理性が堕落の促進要素になったということについては、
読者は本書の中でこれから随所で気づくはずだから、ここでは詳しくいわないでおく。しかしイブは蛇にそそのかされて知恵の樹を食べさせられたが、はじめは蛇のそそのかしに首をふってためらった。しかし、最後には樹の実を食べ、さらに同じ実をアダムにも食べさせるという過程の中にもすでにその一例があらわれているのだといってよい。
②
イブは霊的、天国的知覚ではなく理性に従ったために、そのように行動したので、ここに働いたのは理性であった。

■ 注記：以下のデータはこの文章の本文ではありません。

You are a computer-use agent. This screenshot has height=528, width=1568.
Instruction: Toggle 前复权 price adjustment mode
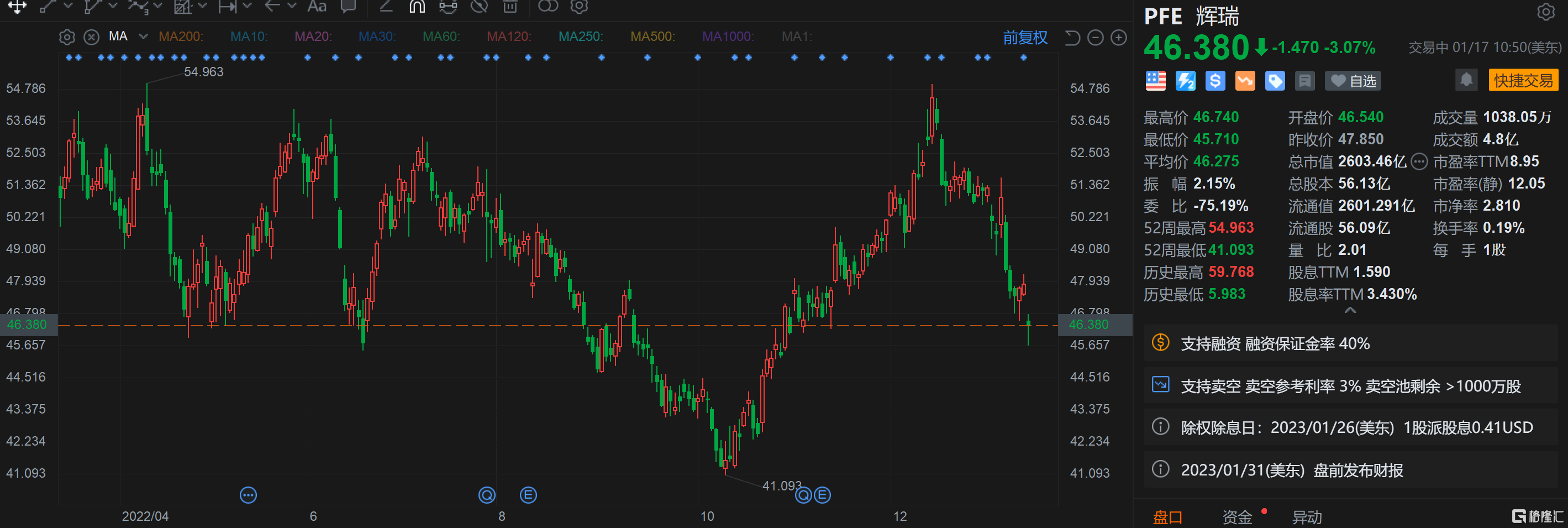coord(1025,38)
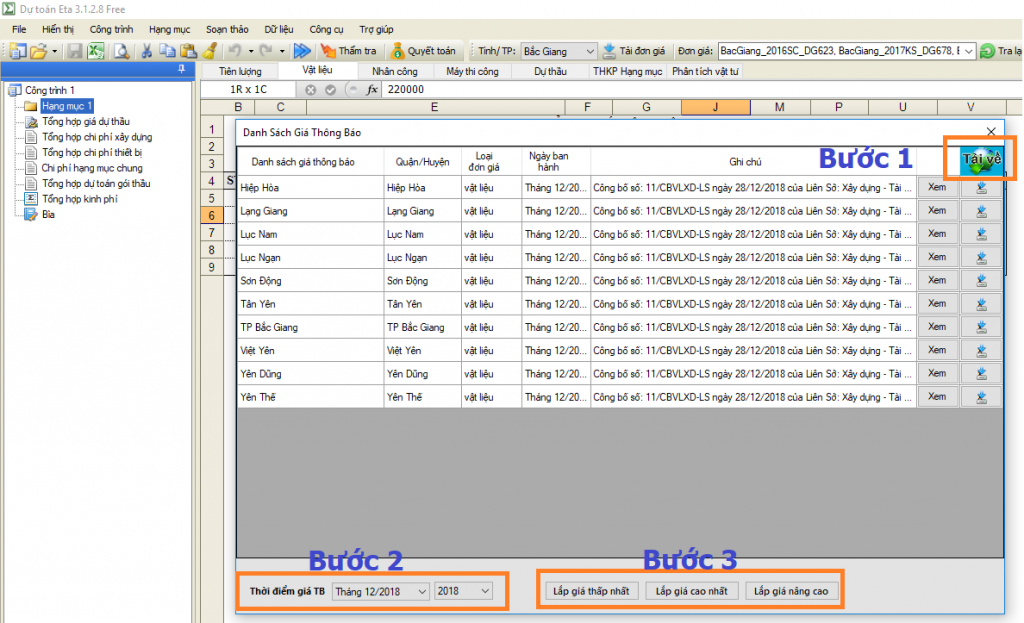Click the blue double-arrow forward icon
Screen dimensions: 1024x623
click(x=302, y=51)
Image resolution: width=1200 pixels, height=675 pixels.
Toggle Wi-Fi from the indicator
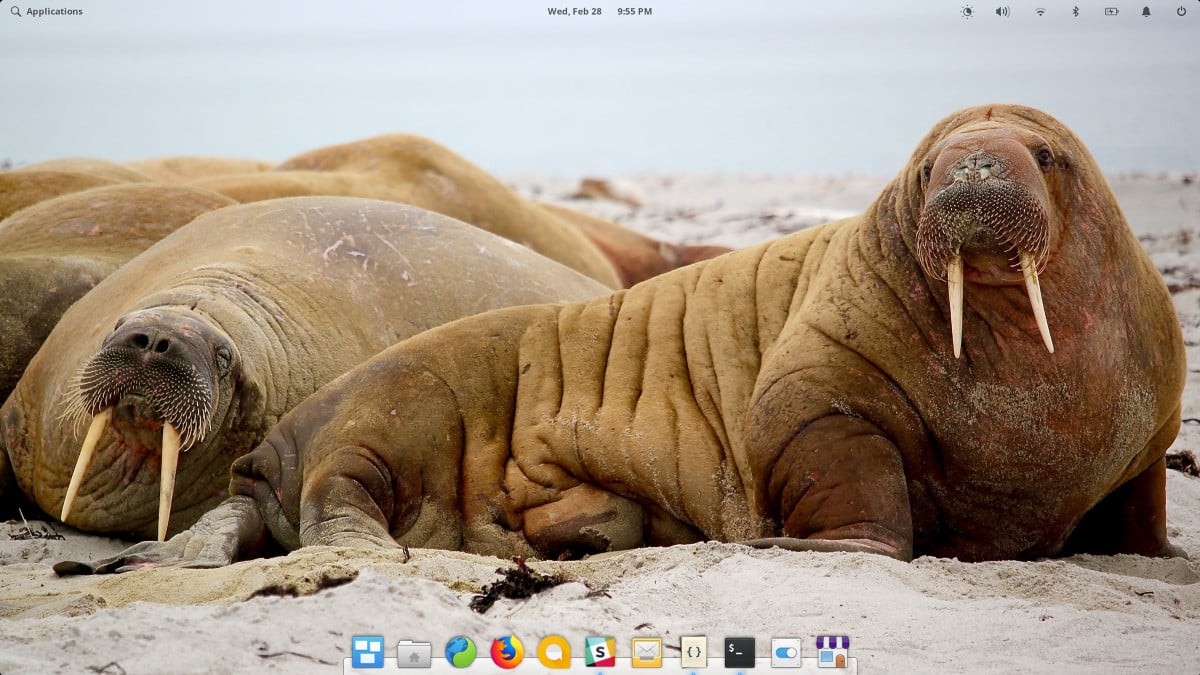point(1039,11)
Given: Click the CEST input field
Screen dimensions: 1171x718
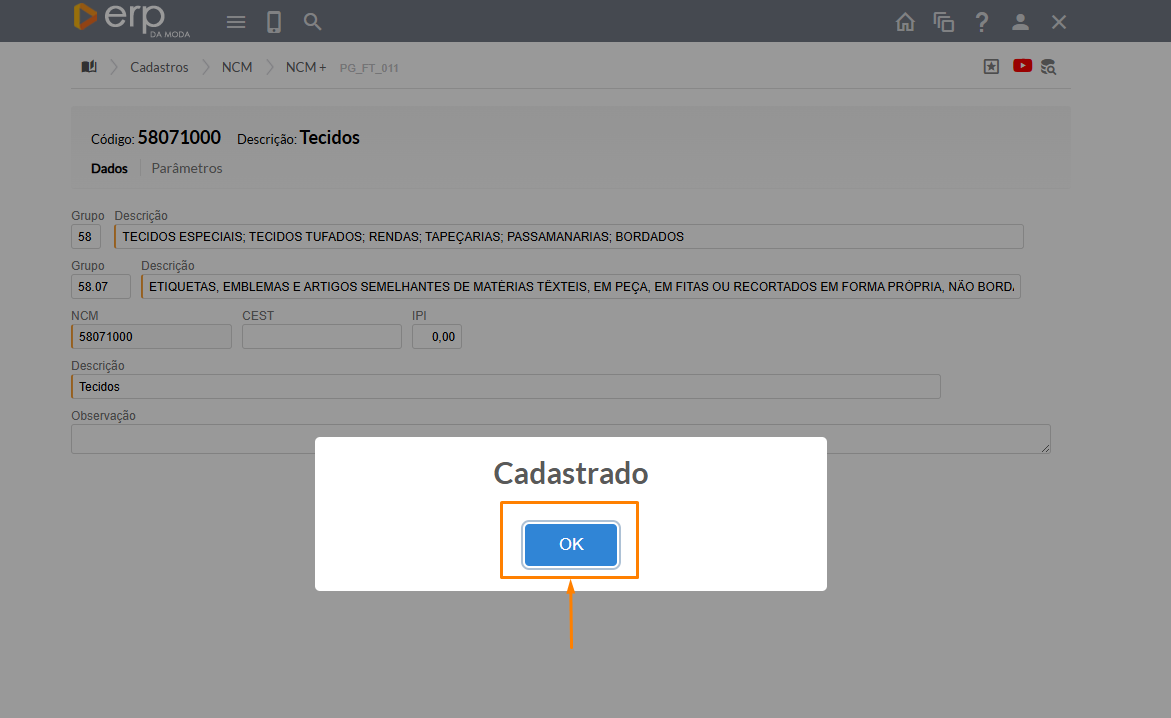Looking at the screenshot, I should click(321, 337).
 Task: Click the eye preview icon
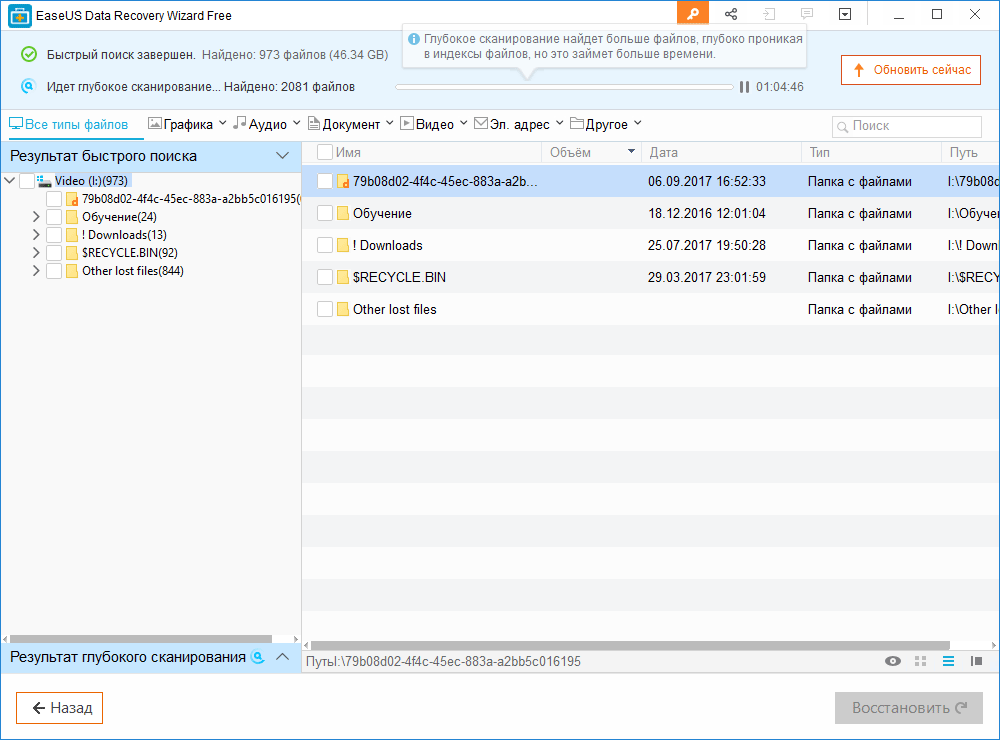893,661
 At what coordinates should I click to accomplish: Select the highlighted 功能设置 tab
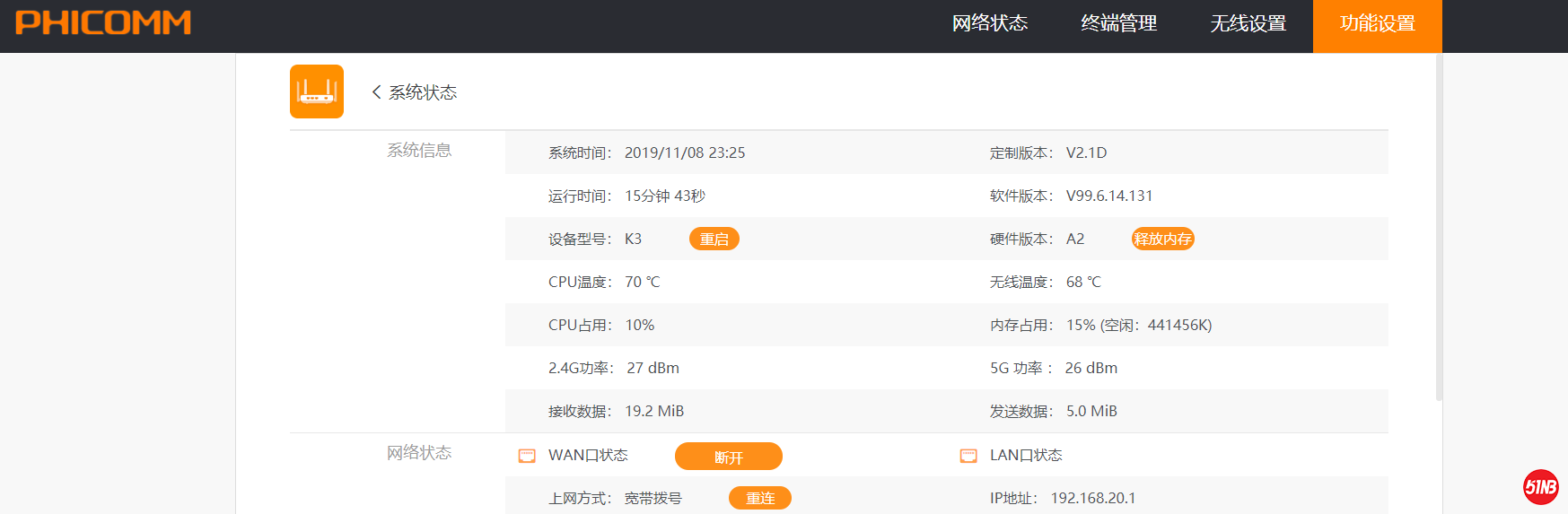coord(1377,24)
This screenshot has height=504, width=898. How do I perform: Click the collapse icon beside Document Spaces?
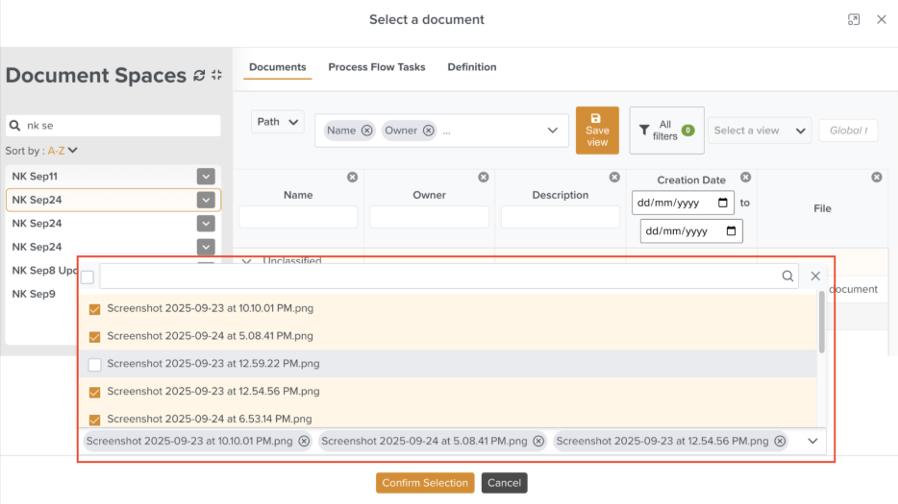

蛇の話のついでにいうと、私はよくこの蛇の故郷は多分エジプトであったという話をする。
蛇ももともとはエホバによってつくられたものであり、別に悪ではなかった。ただ物質的なことに関する能力(いうなれば理性)を表していて、その意味で賢く、
単なる低い善であった。
それが悪役になったのは、
低い善ばかりはびこることになったためであった。
また子ども話でいうと、最初子どもは裸で生まれてくる。しかし、その後衣服を着せられたりして文化的恩恵を与えられる。
人間もこれと同じで、時代が進むにつれ、さまざまな文化を発展させた。これ自体別に悪ではない。
ただ低い善であるだけである。
しかし、
これはあくまで低い善で霊的、天国的なものに対していえば、地上的、外的なものである。だが、人間はこういうことに喜びを感じるようになり、次第に高い善から遠ざかるようになった。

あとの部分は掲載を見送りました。